Re: Data dependent lane conflicts

Dmitry Babokin Tue, 21 Jul 2020 00:13:00 -0700

Hi Lars,

Thank you for a detailed motivating examples describing the need for
conflict detection capability in the language!


Currently there's no way to generate vpconflictd instruction in ISPC. I see
two paths to generate it:
  (1) introduce a library function, which has semantic of vpconflitd/q and
emulate it on the platforms that don't support it - as you suggested, or
  (2) introduce a generic way to call arbitrary intrinsics as proposed in
https://github.com/ispc/ispc/issues/1803

Given the importance of the instruction for many applications that you
outlined and as you see value for emulating it, I would suggest going with
a dedicated library function.

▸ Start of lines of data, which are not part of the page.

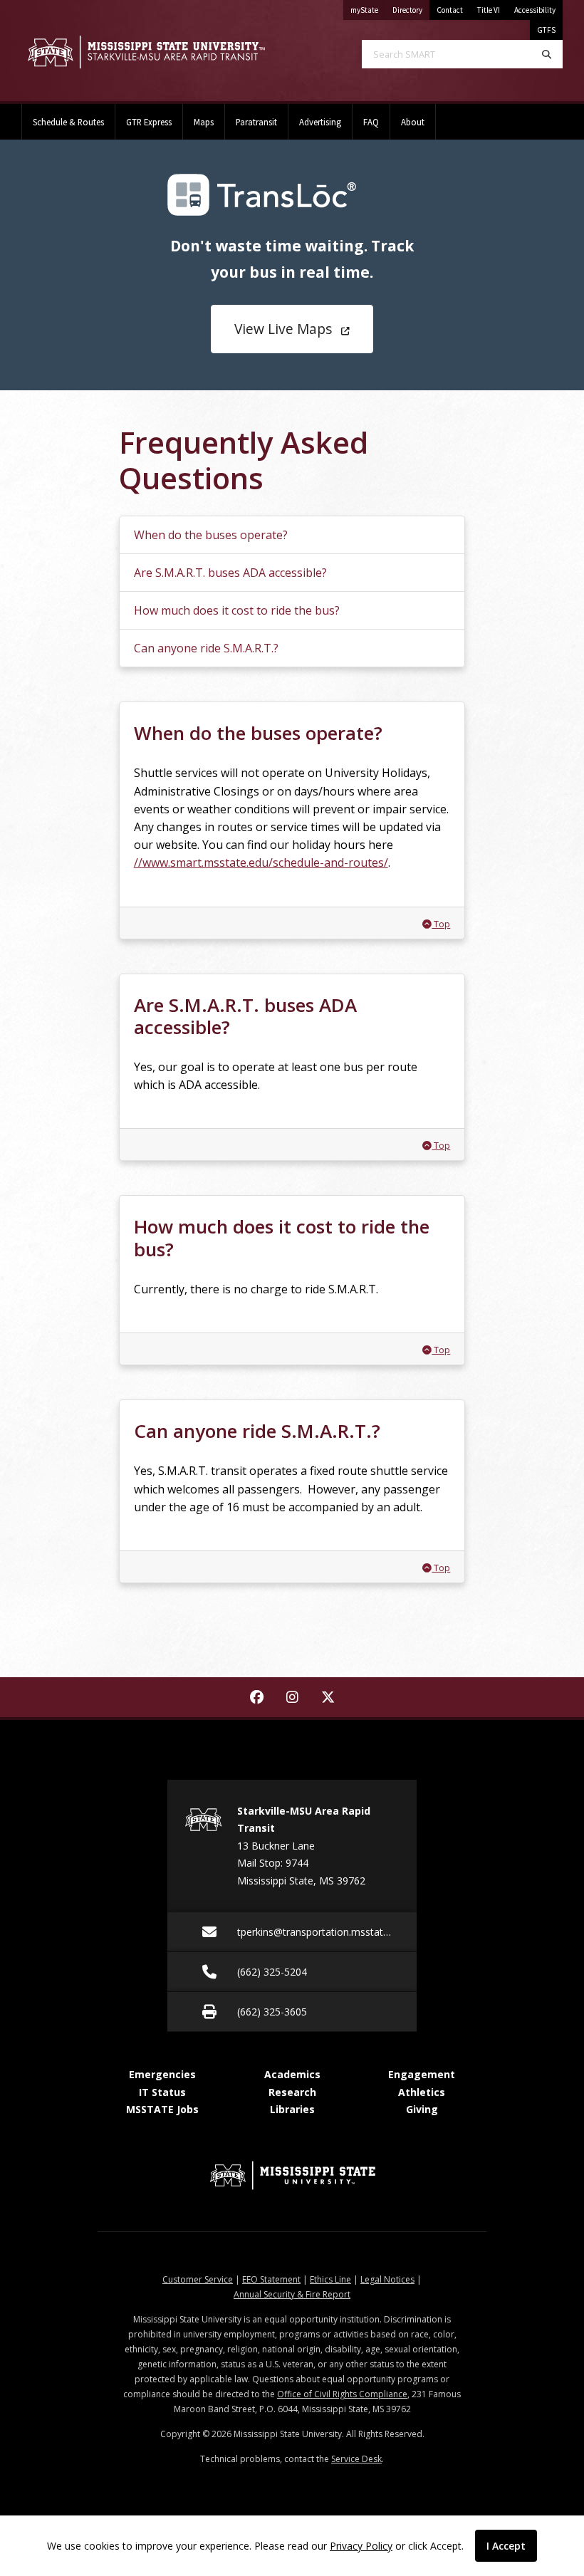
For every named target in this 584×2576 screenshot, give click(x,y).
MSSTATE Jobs (162, 2109)
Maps (204, 121)
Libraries (292, 2109)
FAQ (371, 121)
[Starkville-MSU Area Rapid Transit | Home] (146, 51)
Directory (410, 9)
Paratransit (256, 121)
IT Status (162, 2092)
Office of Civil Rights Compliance (342, 2394)
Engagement (421, 2074)
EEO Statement (271, 2279)
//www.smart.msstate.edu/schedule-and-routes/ (261, 862)
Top (440, 923)
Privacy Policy (361, 2545)
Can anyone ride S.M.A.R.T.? (206, 648)
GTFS (546, 30)
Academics (292, 2074)
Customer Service (197, 2279)
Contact (450, 10)
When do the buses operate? (211, 535)
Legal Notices (387, 2279)
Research (292, 2092)
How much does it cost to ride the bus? (237, 610)
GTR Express (149, 121)
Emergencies (162, 2074)
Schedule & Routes (68, 121)
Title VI (488, 10)
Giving (422, 2109)
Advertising (320, 121)
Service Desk (356, 2459)
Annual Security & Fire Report (292, 2294)
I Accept (506, 2545)
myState (367, 9)
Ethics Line (330, 2279)
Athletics (421, 2092)
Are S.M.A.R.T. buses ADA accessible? (230, 572)
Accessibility (535, 10)
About (412, 121)
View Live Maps (283, 328)
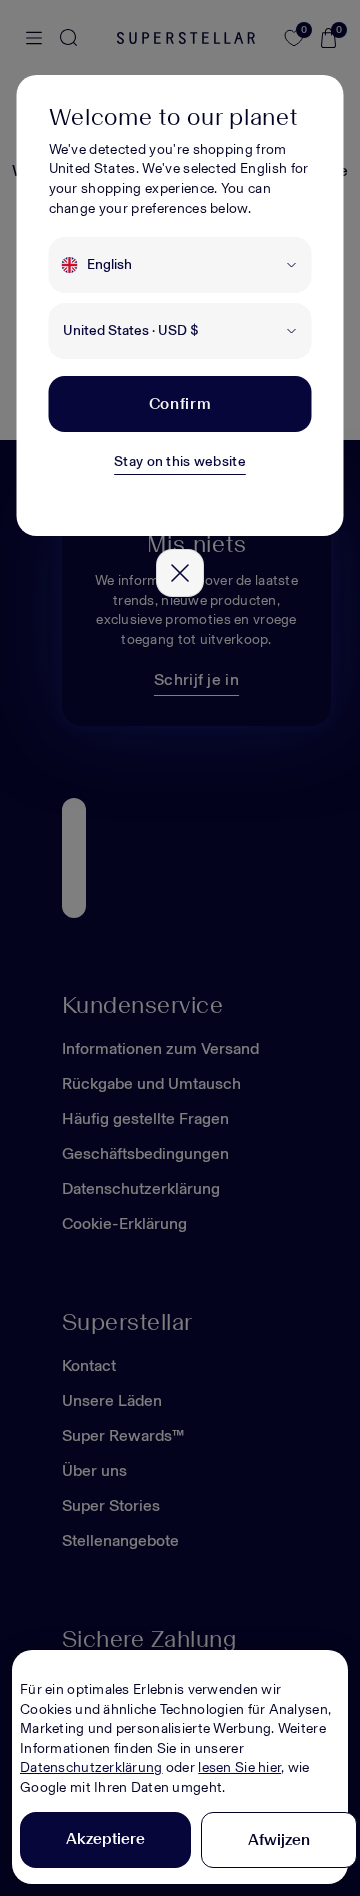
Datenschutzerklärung (91, 1767)
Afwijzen (279, 1839)
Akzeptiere (105, 1838)
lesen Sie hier (239, 1767)
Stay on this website (180, 461)
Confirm (180, 403)
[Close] (180, 573)
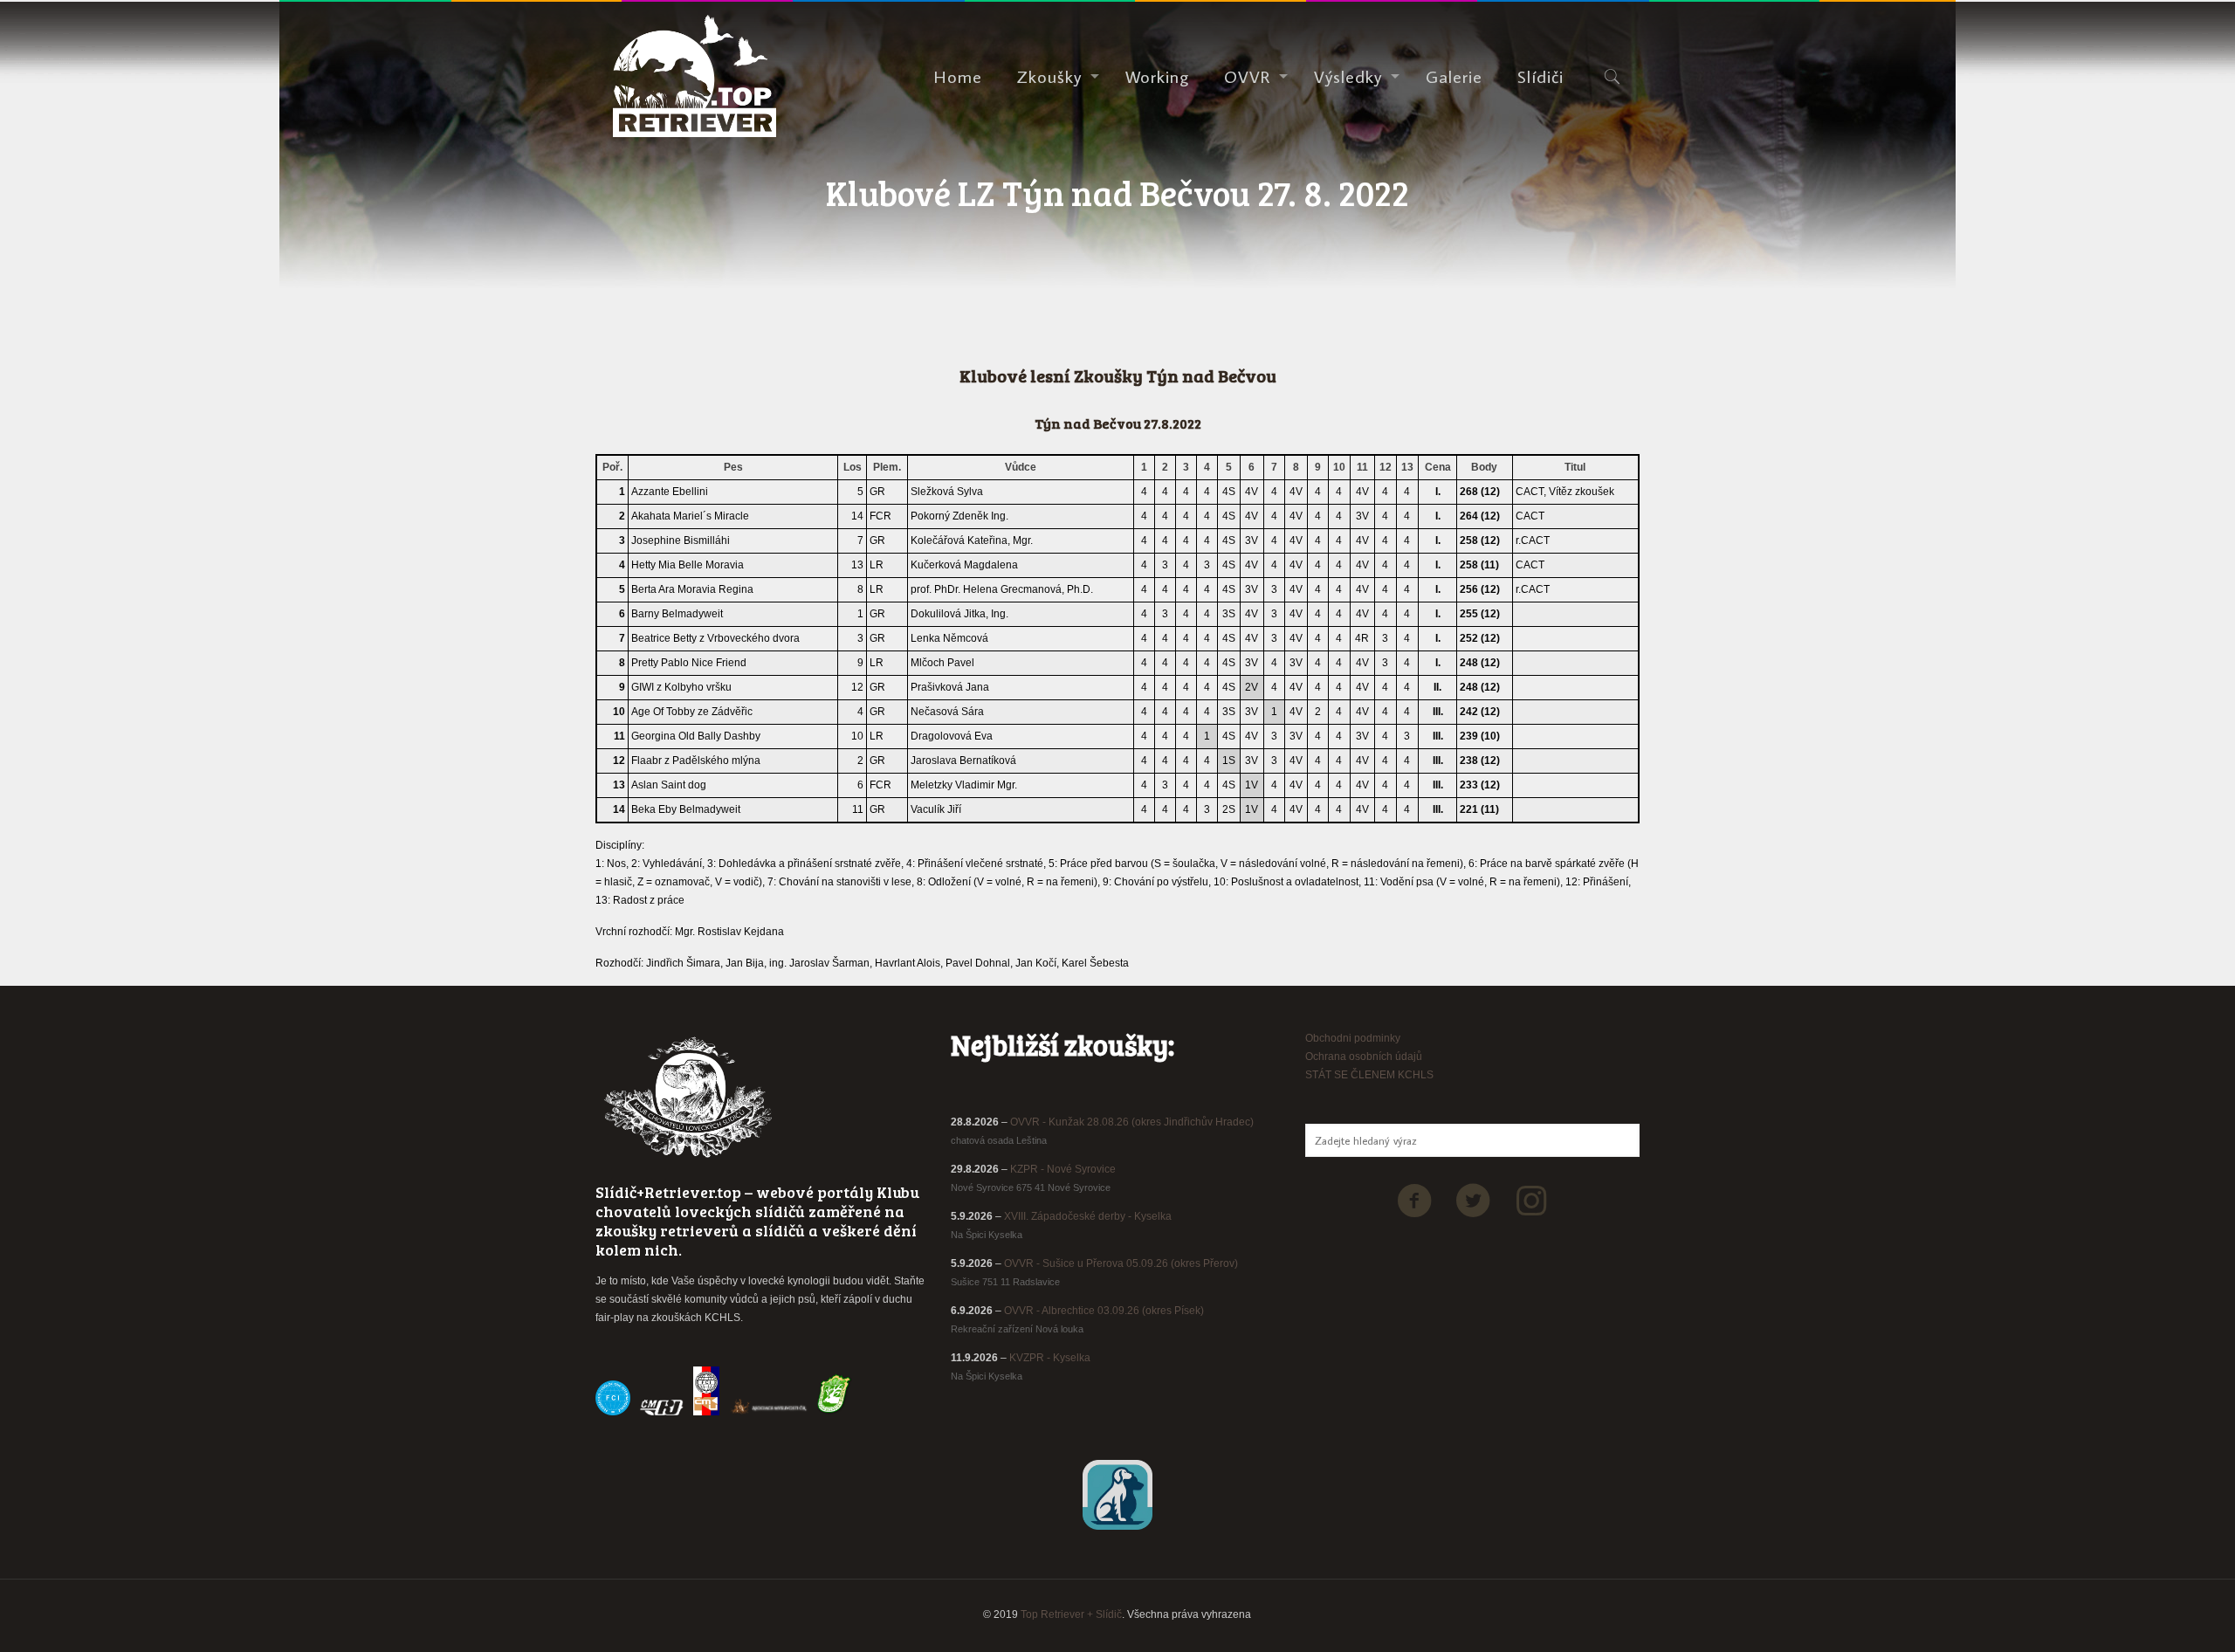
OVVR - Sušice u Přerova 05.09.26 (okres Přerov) (1121, 1263)
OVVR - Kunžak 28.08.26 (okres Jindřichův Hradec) (1132, 1122)
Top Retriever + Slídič (1071, 1614)
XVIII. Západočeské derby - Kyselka (1088, 1216)
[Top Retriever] (694, 76)
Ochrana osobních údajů (1363, 1056)
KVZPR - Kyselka (1049, 1358)
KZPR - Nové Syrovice (1063, 1169)
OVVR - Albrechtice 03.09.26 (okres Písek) (1104, 1310)
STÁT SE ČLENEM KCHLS (1369, 1075)
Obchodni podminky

I would say that your description of the
problem even sounds like we are missing a special type of "foreach" loop,
which would serialize conflicting iterations. If we get enough motivating
examples and prove that we can implement it efficiently enough, I would
support it as well.

I can implement the library function pretty easily. Could you please file
an issue for that?

Also, if you can contribute an example (as a self sufficient program that
we can distribute as part of our example set) of the algorithm, where this
instruction is useful, what would be really cool. All the cases that you've
described do make sense and sound very convincing, but I personally don't
have experience with these kinds of algorithms. This also sounds like an
interesting assignment for someone who is studying algorithms class.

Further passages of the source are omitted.